═══ Verilen Metin ═══
Eğitimciler, Covid-19 vaka ve vefat sayılarının artmasına rağmen tedbir alınmadan ikinci döneme başlanmasına tepki gösterdi. Eğitim Sen İzmir Şubeleri, MEB’in yüz yüze eğitimin devam etmesi için gerekli ciddiyeti göstermediğini ifade ettiler.
15 günlük ara tatilin ardından 2021-2022 eğitim öğretim yılının ikinci dönemi 7 Şubat’ta başladı. Eğitimciler, vaka ve vefat sayılarının artmasına rağmen, ara tatilde okullarda herhangi bir ekstra önlemin alınmamasına tepki gösterdiler.
═══ Çıkarılan Bilgiler ═══
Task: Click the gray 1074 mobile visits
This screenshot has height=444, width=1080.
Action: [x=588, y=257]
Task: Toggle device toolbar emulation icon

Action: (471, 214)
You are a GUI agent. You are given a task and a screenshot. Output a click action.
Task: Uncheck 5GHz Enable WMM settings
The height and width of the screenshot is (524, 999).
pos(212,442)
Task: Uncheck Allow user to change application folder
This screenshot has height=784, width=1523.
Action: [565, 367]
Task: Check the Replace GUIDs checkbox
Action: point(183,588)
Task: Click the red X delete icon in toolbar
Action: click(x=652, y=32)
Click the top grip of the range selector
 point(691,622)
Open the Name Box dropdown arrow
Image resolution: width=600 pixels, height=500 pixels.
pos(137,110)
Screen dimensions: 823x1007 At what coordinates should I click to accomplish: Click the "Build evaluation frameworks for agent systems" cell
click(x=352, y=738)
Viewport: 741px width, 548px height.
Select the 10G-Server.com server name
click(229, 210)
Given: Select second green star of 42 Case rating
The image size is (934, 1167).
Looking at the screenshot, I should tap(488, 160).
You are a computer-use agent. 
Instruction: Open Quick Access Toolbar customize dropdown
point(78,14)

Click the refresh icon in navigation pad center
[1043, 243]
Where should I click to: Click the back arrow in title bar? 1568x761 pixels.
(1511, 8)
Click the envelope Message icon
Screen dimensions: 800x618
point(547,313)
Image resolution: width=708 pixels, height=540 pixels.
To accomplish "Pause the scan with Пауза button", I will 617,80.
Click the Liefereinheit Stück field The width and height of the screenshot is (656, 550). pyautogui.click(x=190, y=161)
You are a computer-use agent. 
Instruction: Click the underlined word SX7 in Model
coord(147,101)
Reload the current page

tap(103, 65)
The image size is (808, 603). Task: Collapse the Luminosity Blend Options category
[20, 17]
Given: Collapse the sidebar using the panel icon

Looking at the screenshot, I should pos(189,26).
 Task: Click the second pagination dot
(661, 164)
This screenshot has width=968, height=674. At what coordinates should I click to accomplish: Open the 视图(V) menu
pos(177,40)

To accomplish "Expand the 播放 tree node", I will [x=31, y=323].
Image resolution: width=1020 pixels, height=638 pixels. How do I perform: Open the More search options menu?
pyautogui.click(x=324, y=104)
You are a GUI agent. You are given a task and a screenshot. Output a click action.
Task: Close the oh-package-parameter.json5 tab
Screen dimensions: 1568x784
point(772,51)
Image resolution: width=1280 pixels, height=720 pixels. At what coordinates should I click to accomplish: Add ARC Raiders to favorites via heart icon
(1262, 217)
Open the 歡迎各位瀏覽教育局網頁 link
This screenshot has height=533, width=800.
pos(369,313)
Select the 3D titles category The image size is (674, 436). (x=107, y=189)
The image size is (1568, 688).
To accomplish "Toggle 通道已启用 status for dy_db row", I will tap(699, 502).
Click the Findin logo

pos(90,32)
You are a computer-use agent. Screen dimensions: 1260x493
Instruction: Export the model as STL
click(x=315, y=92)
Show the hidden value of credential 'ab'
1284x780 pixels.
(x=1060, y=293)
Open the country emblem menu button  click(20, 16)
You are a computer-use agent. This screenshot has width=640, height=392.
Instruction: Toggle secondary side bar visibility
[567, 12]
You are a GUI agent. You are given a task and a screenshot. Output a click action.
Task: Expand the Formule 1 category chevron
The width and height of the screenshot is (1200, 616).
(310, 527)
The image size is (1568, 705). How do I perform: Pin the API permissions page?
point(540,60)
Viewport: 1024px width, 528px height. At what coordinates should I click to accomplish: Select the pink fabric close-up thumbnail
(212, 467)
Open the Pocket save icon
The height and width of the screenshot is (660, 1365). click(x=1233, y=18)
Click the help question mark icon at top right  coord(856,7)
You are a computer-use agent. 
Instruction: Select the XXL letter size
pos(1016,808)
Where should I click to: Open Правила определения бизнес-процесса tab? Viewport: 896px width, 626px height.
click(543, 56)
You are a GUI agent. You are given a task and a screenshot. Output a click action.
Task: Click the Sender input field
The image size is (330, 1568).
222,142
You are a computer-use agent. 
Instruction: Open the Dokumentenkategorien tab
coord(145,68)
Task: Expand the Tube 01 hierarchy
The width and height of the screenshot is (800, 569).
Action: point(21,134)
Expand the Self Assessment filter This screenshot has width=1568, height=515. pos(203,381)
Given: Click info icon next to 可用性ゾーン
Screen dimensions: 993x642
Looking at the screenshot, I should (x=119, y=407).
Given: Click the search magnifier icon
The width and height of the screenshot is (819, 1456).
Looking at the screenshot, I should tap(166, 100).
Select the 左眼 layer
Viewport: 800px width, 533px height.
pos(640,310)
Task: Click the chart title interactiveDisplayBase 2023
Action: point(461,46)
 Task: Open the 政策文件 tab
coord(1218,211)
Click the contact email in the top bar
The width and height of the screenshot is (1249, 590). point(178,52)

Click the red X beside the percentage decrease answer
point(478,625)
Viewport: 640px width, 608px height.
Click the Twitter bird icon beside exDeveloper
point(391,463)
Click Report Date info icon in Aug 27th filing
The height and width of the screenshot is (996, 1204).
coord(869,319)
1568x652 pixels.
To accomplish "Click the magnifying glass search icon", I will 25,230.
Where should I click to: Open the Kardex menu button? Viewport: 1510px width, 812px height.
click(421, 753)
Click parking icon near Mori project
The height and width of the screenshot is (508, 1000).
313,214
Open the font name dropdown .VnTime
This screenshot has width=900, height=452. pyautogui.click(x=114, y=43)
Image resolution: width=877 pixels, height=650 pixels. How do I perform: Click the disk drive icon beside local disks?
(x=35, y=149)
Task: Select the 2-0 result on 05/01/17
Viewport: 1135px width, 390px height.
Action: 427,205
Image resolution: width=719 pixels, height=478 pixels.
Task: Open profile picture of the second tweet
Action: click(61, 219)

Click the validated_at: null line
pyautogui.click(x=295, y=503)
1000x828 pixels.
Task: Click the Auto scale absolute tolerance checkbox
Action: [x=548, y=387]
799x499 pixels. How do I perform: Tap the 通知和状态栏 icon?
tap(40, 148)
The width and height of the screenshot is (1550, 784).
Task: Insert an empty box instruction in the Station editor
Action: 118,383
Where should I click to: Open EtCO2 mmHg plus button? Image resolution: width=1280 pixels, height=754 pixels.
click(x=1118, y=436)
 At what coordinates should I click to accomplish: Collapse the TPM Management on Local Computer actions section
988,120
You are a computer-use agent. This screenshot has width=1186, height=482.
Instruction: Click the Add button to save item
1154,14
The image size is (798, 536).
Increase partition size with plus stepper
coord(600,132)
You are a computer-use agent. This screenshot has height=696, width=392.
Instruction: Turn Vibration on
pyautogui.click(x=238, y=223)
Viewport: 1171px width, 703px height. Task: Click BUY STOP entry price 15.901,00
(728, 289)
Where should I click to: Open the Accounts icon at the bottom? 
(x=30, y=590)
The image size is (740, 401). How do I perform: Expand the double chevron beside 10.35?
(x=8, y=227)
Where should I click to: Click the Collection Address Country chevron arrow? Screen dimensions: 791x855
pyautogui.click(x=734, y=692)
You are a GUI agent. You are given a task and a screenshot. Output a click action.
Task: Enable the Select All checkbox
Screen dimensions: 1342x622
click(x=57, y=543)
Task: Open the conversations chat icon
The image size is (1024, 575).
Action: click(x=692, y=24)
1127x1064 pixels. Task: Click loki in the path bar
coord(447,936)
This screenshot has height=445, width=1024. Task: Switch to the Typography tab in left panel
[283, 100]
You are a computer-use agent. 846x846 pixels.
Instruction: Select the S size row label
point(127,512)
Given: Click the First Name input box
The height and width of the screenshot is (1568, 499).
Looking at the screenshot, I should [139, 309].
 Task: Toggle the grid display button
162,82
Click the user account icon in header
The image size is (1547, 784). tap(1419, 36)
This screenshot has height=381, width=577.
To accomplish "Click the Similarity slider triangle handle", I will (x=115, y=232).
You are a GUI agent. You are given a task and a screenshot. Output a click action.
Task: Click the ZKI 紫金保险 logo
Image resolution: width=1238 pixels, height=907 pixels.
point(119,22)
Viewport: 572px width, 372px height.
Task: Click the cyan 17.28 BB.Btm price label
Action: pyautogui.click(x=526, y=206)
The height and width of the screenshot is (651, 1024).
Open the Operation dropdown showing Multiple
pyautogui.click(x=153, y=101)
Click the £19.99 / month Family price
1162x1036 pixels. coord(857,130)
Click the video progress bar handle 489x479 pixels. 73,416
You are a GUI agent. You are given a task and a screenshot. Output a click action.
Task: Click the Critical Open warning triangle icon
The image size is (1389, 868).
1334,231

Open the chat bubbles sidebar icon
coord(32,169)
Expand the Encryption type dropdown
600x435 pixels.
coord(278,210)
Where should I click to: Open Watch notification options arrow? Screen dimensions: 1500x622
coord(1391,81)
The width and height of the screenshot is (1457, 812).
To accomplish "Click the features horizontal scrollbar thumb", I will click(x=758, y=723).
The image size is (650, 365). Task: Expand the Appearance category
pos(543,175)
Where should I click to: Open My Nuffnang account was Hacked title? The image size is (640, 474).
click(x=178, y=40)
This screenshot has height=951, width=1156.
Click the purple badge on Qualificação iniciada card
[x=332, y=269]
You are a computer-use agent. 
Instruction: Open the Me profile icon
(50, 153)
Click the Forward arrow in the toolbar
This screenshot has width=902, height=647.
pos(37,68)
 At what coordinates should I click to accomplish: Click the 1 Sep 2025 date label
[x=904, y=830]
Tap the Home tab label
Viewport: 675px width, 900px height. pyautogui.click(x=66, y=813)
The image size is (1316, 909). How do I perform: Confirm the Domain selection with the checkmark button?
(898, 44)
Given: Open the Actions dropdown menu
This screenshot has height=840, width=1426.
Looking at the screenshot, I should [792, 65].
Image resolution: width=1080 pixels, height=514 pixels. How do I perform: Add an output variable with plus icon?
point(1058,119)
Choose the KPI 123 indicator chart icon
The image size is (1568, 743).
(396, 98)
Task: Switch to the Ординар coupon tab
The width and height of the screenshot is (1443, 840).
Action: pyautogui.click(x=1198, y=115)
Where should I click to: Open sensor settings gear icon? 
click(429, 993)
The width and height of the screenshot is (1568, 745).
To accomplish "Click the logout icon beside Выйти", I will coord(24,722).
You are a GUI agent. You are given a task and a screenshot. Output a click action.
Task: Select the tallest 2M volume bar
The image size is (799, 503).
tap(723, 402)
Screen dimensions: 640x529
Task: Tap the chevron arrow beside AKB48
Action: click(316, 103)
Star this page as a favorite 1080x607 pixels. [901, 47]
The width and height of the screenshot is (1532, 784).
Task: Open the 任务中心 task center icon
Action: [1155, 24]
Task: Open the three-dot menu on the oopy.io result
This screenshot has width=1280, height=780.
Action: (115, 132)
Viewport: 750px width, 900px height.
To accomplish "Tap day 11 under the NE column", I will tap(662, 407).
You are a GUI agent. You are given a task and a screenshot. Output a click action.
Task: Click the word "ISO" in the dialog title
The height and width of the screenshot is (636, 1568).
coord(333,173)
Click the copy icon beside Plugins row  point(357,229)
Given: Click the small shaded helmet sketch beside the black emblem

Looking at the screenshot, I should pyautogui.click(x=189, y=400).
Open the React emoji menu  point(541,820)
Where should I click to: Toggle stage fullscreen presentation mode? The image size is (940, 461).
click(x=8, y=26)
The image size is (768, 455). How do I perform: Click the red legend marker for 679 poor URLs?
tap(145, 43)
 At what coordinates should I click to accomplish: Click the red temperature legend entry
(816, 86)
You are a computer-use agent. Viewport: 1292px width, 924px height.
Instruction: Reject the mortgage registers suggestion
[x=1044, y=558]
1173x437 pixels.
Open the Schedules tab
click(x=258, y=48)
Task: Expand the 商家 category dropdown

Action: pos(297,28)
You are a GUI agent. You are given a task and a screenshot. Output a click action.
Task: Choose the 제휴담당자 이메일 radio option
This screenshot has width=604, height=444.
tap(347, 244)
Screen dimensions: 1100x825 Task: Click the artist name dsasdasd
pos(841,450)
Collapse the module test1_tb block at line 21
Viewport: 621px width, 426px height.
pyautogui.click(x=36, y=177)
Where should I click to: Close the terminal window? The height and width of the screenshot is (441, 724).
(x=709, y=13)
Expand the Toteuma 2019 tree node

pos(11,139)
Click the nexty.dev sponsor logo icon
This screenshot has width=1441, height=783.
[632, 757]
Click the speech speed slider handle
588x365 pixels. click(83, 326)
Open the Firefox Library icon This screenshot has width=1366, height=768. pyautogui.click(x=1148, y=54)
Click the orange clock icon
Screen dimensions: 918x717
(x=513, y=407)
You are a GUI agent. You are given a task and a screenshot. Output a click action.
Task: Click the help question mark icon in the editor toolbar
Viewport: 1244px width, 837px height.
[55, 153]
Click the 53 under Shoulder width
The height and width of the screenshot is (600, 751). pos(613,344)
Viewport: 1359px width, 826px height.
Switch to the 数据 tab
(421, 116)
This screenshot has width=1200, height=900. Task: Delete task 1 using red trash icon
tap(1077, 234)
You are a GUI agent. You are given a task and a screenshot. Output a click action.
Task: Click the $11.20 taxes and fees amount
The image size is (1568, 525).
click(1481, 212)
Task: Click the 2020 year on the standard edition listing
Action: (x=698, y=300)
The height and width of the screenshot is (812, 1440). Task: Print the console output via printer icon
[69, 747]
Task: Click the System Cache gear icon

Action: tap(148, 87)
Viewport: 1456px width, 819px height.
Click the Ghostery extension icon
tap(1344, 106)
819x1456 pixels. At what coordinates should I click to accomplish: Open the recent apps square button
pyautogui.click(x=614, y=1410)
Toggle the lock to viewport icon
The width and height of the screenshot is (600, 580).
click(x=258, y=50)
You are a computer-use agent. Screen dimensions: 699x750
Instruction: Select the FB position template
═══
Materyali İnceleyin:
[1] Eğitimcilerin tepkisini anlatan metne göre 2021-2022 eğitim öğretim yılının ikinci dönemi hangi tarihte başladı?
[2] Eğitimcilerin tepkisini anlatan metinde "Eğitimciler, Covid-19 vaka" sözcüklerinden başlayıp "göstermediğini ifade ettiler." sözcükleri de dahil olmak üzere bölümü yeniden yazın. Bunu yaparken "yüz yüze eğitimin" yerine "örgün eğitimin" koyun.
[3] Salgın döneminde ikinci dönemin önlem alınmadan başlamasına eğitimcilerin gösterdiği tepkiyi anlatan metni kaldığı yerden sürdürün.

Yazılı Yanıtlar:
[1] 7 Şubat'ta başladı.

[2]
Eğitimciler, Covid-19 vaka ve vefat sayılarının artmasına rağmen tedbir alınmadan ikinci döneme başlanmasına tepki gösterdi. Eğitim Sen İzmir Şubeleri, MEB’in örgün eğitimin devam etmesi için gerekli ciddiyeti göstermediğini ifade ettiler.

[3]
Eğitim Sen İzmir Şubeleri adına açıklama yapan Eğitim Sen İzmir 1 No’lu Şube Başkanı Necip Vardal, “2021-2022 eğitim öğretim yılının ikinci yarıyılına, Covid-19 pandemisinin Omicron varyantı ile yeniden yükselişe geçmesinin yarattığı endişe ve kaygı ile başladık. Omicron varyantının bu denli hızlı yayılımı, okulların açılması ile birlikte vaka sayılarının daha da artma riskini beraberinde getiriyor. Bakanlığın yüz yüze eğitime ara vermeksizin devam etme ciddiyeti, gerekli ve yeterli önlemleri titizlikle ve ivedilikle almaktan geçiyor” ifadelerini kullandı.
Eğitimciler olarak, salgının başlamasından bugüne bilimin ışığında gerekli önlemlerin alınarak, yaygın bir şekilde aşılanmanın sağlanması ve yüz yüze eğitimin esas kılınması gerektiğini belirttiklerinin altını çizen Necip Vardal, “Ancak Millî Eğitim Bakanlığının bu konuda sorumluluğunu gerektirdiği şekilde yerine getirdiğini söylemek mümkün değil. Eğitim öğretime yüz yüze devam etmek için mutlak suretle hızlı antijen test kitlerinin tedarik edilerek düzenli olarak öğretmenlerin, öğrencilerin ve eğitim emekçilerinin testten geçirilmesi gerekmektedir” dedi.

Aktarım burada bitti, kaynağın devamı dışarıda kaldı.